Aragonese Catholic priest and writer (1904–1971)

Jesús Arnal Pena (28 January 1904 – 8 December 1971) was an Aragonese Catholic priest and writer. He was caught in Aragon at the beginning of the Spanish Civil War, and joined the Durruti Column to protect himself from anti-clerical violence. He worked as a clerk for the Column, organising personnel and attempting to prevent looting by militiamen. After revealing his status as a priest to the Column and becoming friends with its commander Buenaventura Durruti, he became known as "Durruti's priest". After Durruti's death, he became a secretary to Ricardo Rionda Castro, the captain of the 26th Division, who told him Durruti had been shot accidentally by his own gun. Later in life, he began working on his memoirs and publicised Rionda's account of Durruti's death in the Spanish press.

==Biography==
===Early life and priesthood===
Jesús Arnal Pena was born in 1904. He became a Liberal Catholic priest, holding a modernised view of the priesthood. In 1935, Arnal became the parish priest for the small Aragonese village of Aguinaliu; he caused a commotion after he arrived in the town on a motorbike wearing overalls. Despite this, he was not able to convince the villagers of the sincerity of his liberal values and witnessed rising tensions in the community over the subsequent year.

===Civil War===
When the Spanish Civil War broke out in July 1936, he worried that his life was at risk and fled to Candasnos, where he sought refuge from his anarchist friend Timoteo Callén. However, Callén was unable to guarantee his safety and suggested that he instead join up with the Durruti Column, an anarchist militia which had already been rumoured to have killed priests and burned churches in Lleida. Arnal later disputed the Durruti Column's responsibility for this, saying the Old Cathedral of Lleida had been set on fire by a unit of 100 radicals one month after the Durruti Column had passed through the city. He also said that Buenaventura Durruti, the Column's commander, had punished the men responsible after they arrived in Aragon.

Data extracts ::
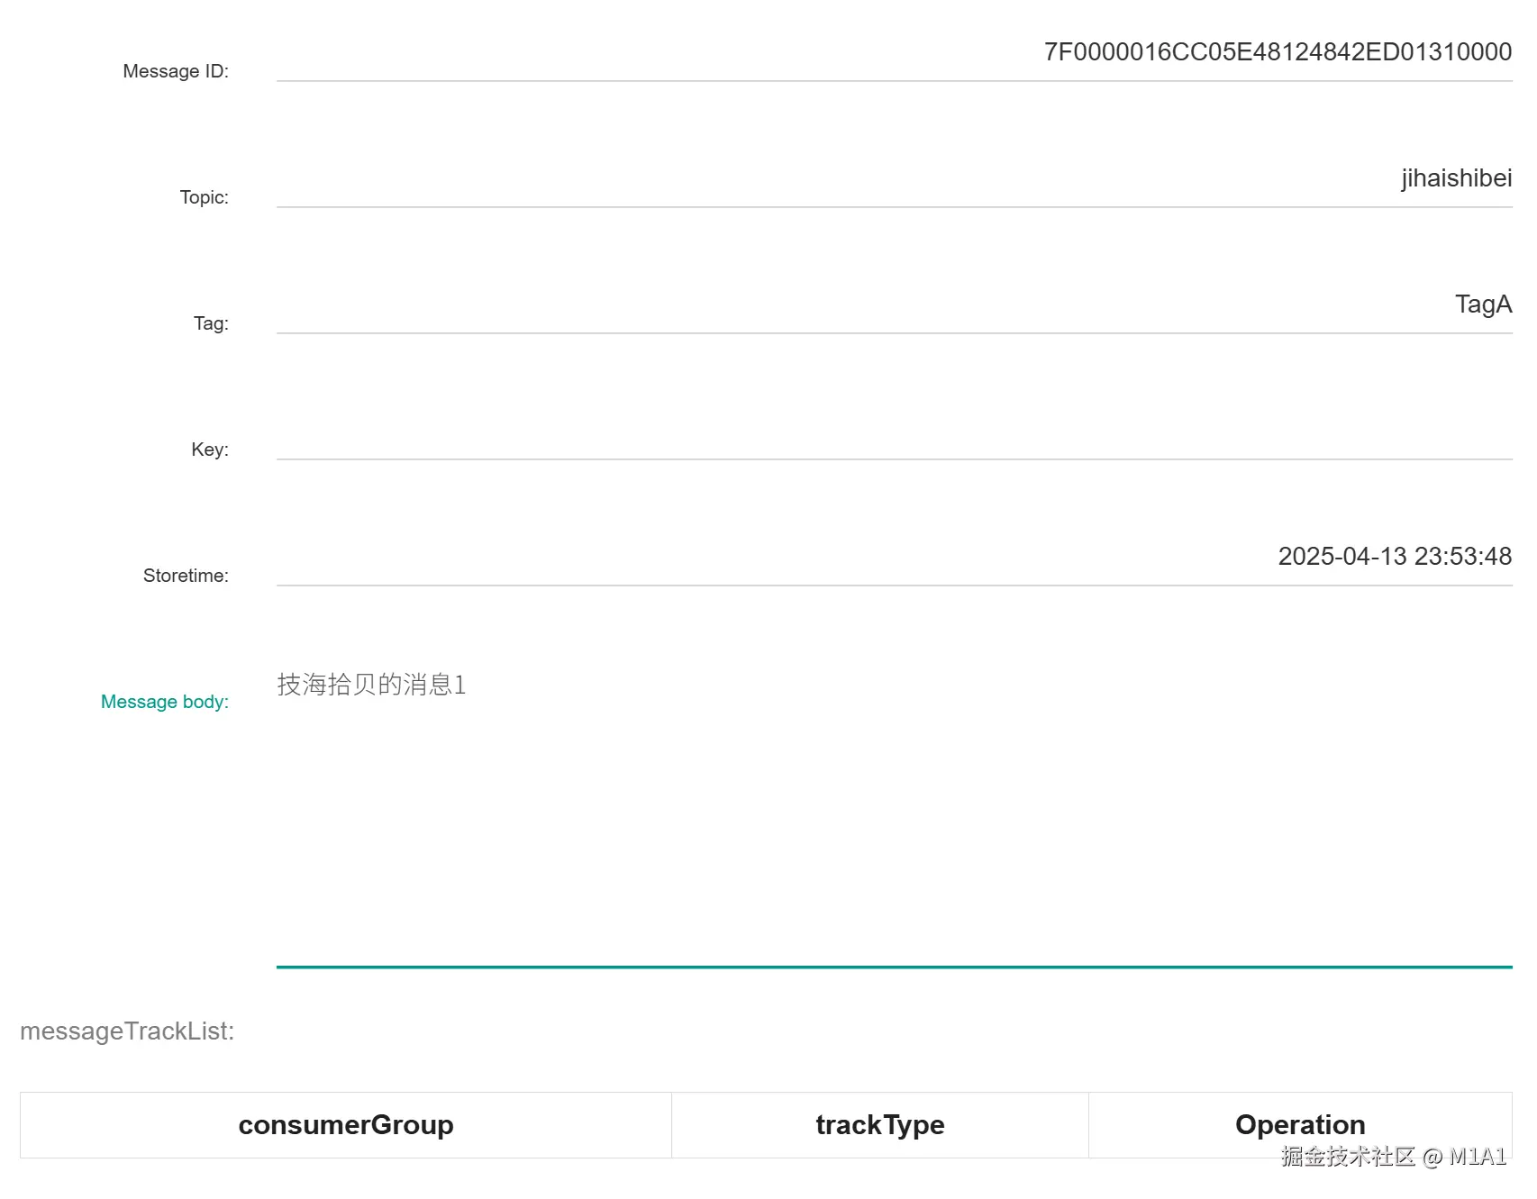
Task: Click the 'Tag:' label
Action: [x=211, y=323]
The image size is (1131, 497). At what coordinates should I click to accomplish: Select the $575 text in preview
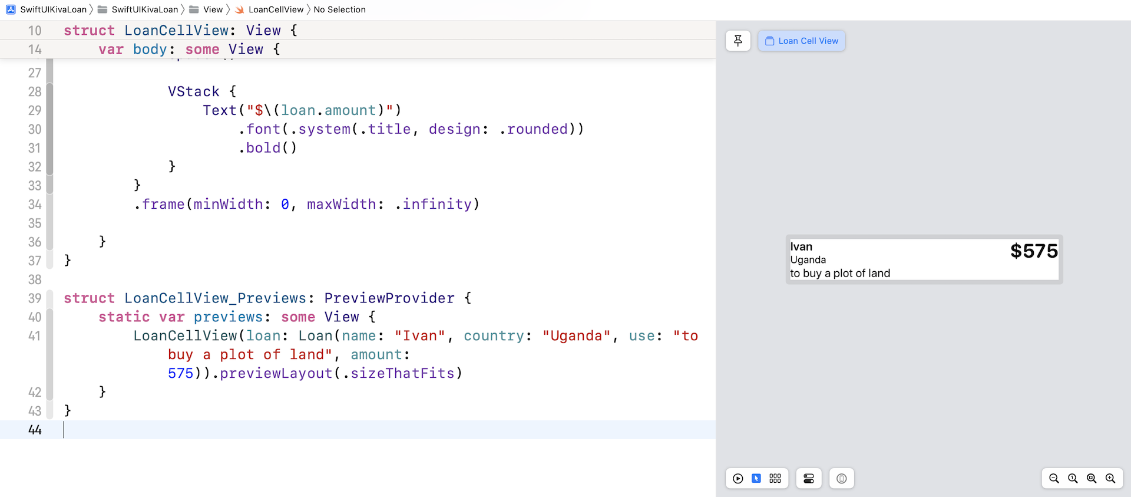tap(1034, 251)
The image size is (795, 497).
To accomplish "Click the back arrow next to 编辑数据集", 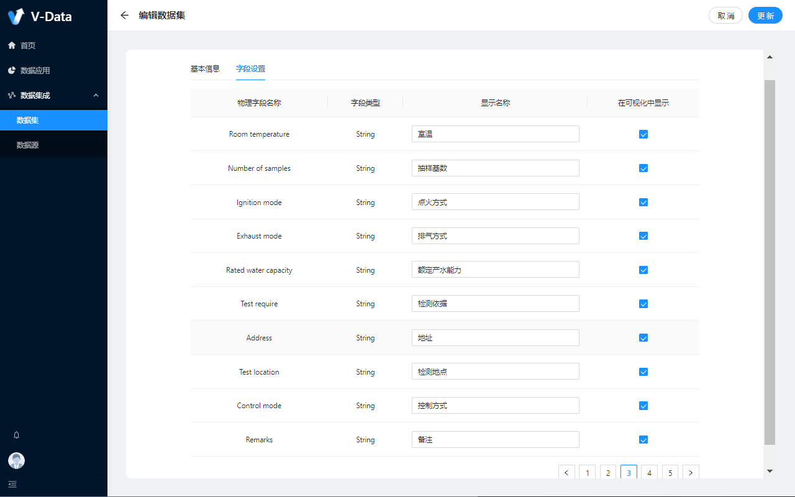I will pyautogui.click(x=125, y=16).
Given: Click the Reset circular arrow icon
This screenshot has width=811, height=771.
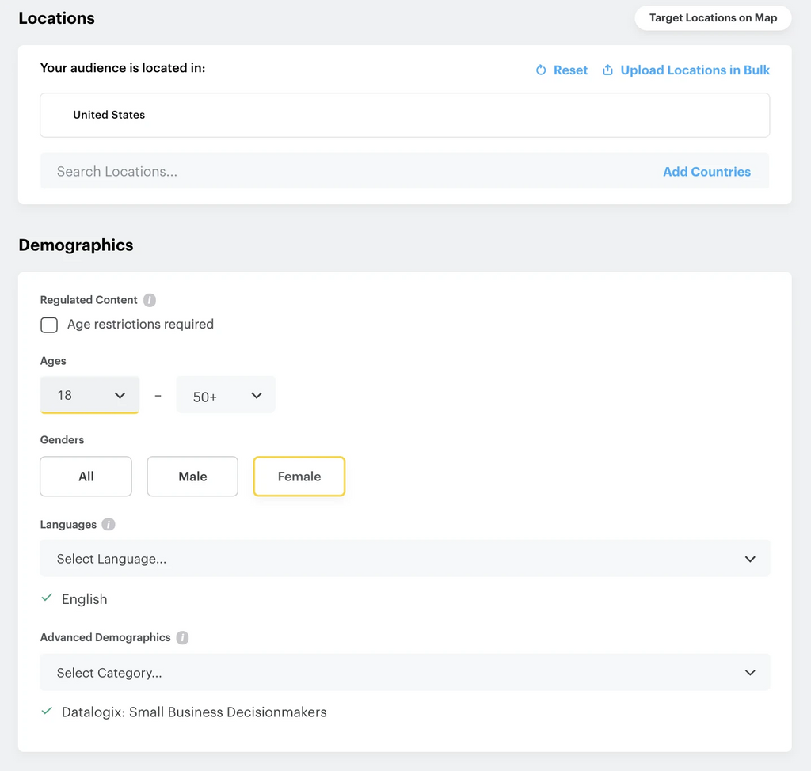Looking at the screenshot, I should pos(541,70).
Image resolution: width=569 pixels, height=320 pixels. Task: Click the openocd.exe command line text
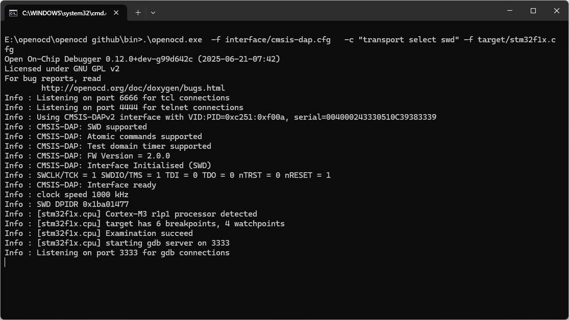(280, 44)

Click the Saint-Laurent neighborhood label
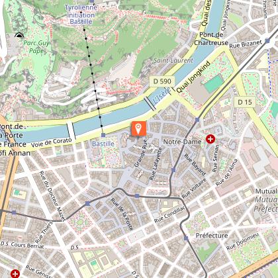point(173,60)
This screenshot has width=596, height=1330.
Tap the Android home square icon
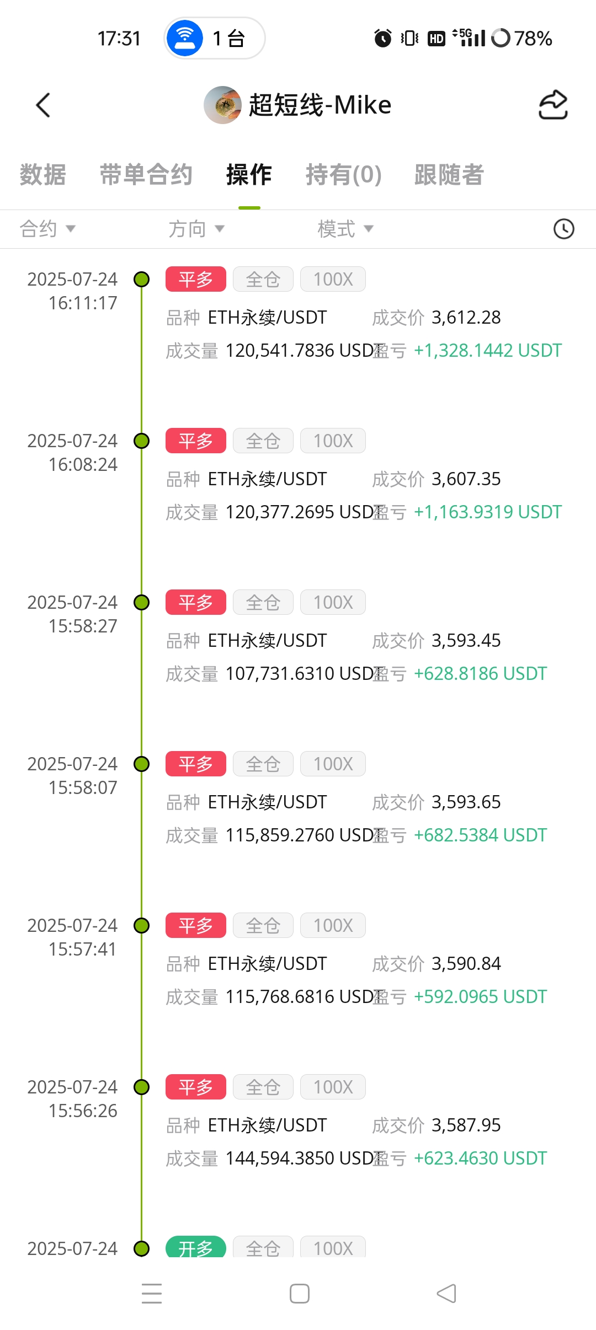[x=300, y=1294]
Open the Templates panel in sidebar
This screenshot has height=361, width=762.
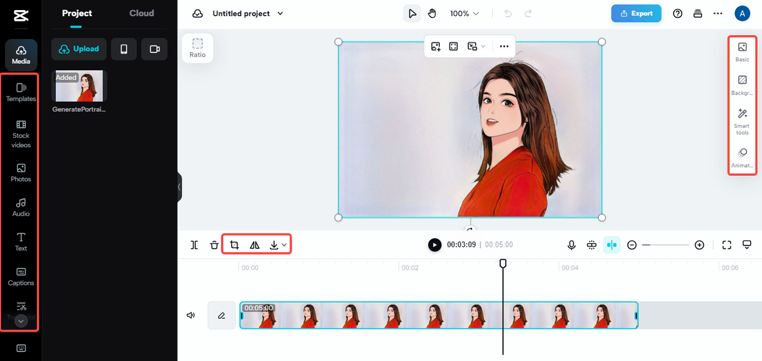[x=21, y=92]
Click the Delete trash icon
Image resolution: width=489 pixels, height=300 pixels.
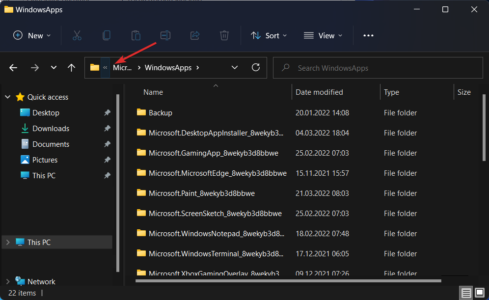224,35
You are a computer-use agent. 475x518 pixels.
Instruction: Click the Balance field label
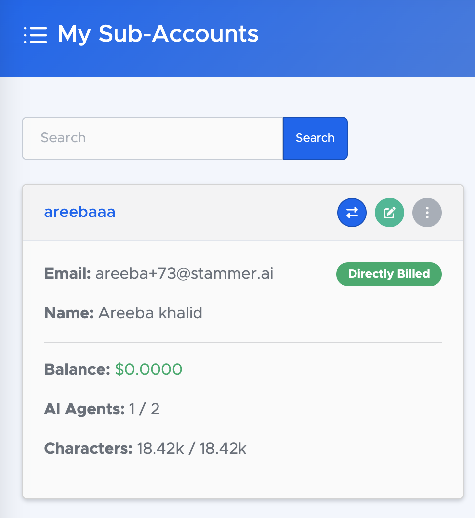tap(77, 369)
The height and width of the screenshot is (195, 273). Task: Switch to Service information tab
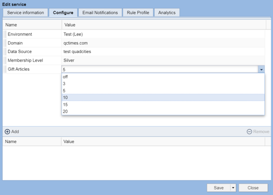[25, 12]
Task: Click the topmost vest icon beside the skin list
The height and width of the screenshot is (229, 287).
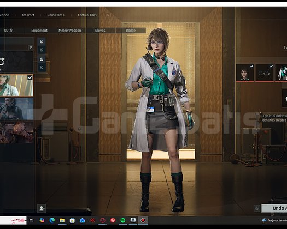Action: coord(42,41)
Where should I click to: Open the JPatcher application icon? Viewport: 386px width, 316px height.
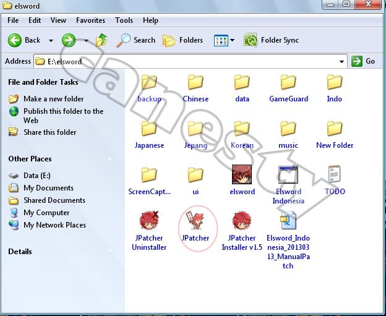[195, 222]
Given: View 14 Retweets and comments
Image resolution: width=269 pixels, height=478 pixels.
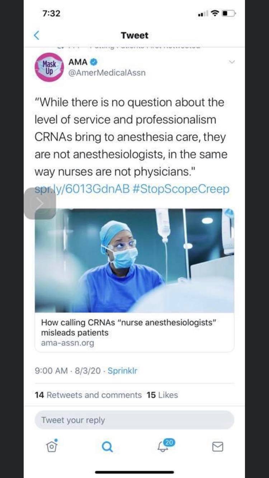Looking at the screenshot, I should point(88,395).
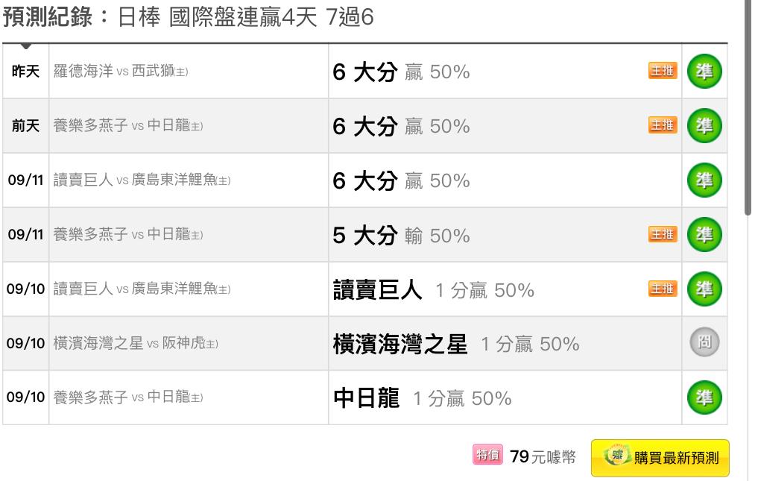
Task: Open 橫濱海灣之星 vs 阪神虎 matchup link
Action: (136, 343)
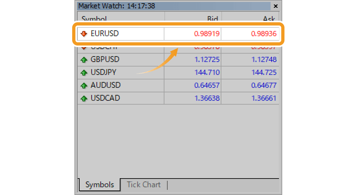This screenshot has height=195, width=356.
Task: Select the USDCAD symbol name
Action: coord(105,98)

Task :: According to the biography of Jesús Arnal Pena, how did he arrive in Aguinaliu when he became its parish priest?

Written solution :: He arrived on a motorbike, wearing overalls.